There’s no test that can tell you for sure if you have Bell’s palsy. In fact, doctors usually find out through what they call a "diagnosis of exclusion." That means in most cases, they determine you have Bell's palsy only after other conditions have been ruled out.
Your doctor will start by doing a complete and careful physical exam. If he suspects you have Bell’s palsy, he’ll try to close your eyelid on the affected side of your face. If it doesn’t close, it’ll signal that you have what doctors call “the Bell phenomenon.” With this condition, your eye rolls upward and outward when you try to close it.
Your doctor will then try to rule out other conditions. He’ll probably test your hearing and sense of balance. He may also order several tests, such as skull X-rays, a computed tomography (CT) scan, or magnetic resonance imaging (MRI). Electrical testing may help clarify the diagnosis. It may also help him predict how fast and fully you’ll recover.
What Are the Treatments for Bell's Palsy?
There aren’t any that can stop it. If your doctor suggests your symptoms might be triggered by the herpes virus (herpes simplex 1) or by shingles (herpes zoster), he may give you an antiviral medication, like acyclovir. But there’s no research to show these medications work to reduce Bell’s palsy symptoms.
Your doctor may also give you a short course of corticosteroids (like prednisone). The goal is to decrease swelling of your facial nerve. This may shorten the duration of your Bell's palsy symptoms.

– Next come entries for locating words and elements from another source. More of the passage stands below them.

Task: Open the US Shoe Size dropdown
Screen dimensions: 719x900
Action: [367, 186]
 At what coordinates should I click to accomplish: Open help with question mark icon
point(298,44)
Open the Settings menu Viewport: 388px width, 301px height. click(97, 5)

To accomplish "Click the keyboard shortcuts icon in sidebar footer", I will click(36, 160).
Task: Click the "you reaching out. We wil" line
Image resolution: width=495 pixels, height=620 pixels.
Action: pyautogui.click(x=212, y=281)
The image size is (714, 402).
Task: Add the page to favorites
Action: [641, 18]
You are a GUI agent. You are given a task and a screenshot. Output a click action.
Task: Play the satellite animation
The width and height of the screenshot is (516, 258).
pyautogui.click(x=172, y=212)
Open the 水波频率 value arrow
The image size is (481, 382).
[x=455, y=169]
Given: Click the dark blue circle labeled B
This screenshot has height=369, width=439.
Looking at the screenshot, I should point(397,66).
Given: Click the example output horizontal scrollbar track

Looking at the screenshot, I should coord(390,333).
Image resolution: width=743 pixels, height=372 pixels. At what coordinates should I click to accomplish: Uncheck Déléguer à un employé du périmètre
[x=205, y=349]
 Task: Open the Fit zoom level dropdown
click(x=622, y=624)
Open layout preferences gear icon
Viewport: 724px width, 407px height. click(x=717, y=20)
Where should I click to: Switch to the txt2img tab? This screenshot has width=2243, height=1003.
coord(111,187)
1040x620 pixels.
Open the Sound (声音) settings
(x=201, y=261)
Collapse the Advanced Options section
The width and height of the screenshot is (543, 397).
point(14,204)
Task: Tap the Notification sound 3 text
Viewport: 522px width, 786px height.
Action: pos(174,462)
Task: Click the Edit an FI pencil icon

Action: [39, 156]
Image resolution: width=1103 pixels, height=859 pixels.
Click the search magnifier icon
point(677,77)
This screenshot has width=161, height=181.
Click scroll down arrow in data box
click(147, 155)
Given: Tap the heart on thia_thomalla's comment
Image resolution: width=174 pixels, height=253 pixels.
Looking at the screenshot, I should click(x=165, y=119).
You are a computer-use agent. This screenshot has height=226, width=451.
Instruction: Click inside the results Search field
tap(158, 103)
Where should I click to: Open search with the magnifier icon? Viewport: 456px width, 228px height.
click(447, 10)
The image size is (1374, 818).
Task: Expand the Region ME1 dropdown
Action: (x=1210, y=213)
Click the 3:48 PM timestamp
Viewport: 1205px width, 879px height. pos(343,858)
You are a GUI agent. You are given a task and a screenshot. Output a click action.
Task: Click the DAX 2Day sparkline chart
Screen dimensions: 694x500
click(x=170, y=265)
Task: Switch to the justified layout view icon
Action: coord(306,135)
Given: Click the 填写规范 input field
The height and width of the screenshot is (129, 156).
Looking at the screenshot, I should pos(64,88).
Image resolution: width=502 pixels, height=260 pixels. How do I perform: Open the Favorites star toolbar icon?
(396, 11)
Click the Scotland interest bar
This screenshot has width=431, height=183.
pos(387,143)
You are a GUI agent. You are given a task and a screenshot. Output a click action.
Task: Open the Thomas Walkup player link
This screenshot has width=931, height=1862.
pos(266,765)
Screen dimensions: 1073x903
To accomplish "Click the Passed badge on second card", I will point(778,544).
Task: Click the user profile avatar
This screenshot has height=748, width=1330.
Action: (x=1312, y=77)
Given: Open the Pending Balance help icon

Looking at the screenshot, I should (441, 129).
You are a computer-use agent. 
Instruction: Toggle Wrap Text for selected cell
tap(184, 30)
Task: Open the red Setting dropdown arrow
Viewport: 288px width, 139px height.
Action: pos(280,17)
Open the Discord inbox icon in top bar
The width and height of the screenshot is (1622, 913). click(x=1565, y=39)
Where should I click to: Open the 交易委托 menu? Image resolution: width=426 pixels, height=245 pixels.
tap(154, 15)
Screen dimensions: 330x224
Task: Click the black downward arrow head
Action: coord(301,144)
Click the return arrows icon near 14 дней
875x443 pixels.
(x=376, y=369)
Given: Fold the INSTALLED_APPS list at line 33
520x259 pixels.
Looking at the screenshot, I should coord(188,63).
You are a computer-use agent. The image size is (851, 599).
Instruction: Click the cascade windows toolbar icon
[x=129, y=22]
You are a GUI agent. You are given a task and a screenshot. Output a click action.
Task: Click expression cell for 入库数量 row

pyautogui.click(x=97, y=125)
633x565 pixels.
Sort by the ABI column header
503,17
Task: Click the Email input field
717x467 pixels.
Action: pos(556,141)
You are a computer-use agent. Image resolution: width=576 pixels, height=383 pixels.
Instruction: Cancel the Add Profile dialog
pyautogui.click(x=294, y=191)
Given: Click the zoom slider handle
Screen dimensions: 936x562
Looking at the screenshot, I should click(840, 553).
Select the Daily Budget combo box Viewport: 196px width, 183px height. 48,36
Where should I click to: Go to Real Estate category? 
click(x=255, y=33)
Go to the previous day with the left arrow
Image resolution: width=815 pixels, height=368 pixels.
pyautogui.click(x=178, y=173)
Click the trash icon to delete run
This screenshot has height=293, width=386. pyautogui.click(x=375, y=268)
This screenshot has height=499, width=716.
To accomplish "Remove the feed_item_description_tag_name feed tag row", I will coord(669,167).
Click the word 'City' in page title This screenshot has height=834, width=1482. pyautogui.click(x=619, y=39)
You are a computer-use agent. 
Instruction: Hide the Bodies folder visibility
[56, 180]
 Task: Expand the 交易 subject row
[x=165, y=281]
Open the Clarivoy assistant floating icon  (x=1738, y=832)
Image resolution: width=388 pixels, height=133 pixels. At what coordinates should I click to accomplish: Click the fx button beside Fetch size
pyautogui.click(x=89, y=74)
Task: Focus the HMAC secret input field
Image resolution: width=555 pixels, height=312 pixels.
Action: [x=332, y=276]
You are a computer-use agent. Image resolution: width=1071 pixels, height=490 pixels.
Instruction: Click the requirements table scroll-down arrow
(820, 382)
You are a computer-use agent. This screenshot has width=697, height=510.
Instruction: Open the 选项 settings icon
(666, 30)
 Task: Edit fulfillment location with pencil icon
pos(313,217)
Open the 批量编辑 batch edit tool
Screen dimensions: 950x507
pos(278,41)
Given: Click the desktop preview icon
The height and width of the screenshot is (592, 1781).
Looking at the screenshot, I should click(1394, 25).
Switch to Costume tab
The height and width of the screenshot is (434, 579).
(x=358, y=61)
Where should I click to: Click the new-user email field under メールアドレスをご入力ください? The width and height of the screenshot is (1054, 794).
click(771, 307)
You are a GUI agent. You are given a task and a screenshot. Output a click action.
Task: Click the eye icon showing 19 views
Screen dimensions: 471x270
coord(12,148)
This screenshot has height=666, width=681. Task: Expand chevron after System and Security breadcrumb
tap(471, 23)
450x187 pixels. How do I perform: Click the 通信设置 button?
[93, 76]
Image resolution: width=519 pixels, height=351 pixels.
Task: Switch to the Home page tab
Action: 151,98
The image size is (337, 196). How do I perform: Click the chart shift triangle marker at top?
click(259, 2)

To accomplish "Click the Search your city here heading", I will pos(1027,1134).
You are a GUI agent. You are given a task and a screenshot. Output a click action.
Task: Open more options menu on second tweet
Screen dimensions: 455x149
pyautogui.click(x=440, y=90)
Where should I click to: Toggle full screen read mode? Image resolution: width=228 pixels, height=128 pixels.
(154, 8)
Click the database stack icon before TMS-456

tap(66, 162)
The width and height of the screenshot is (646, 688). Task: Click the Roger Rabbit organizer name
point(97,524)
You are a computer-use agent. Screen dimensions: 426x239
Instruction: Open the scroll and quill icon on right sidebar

In the meantime, your doctor will tell you to take extra care to protect your eye on the affected side. He may suggest you wear an eye patch, since you won’t be able to blink. If your eyes are tearing less than normal, you may have to use eye drops to keep them from drying out.
Finally, your doctor may suggest massage of your facial muscles. In very rare cases -- where symptoms don’t improve after some time -- he may suggest surgery to reduce pressure on your facial nerve.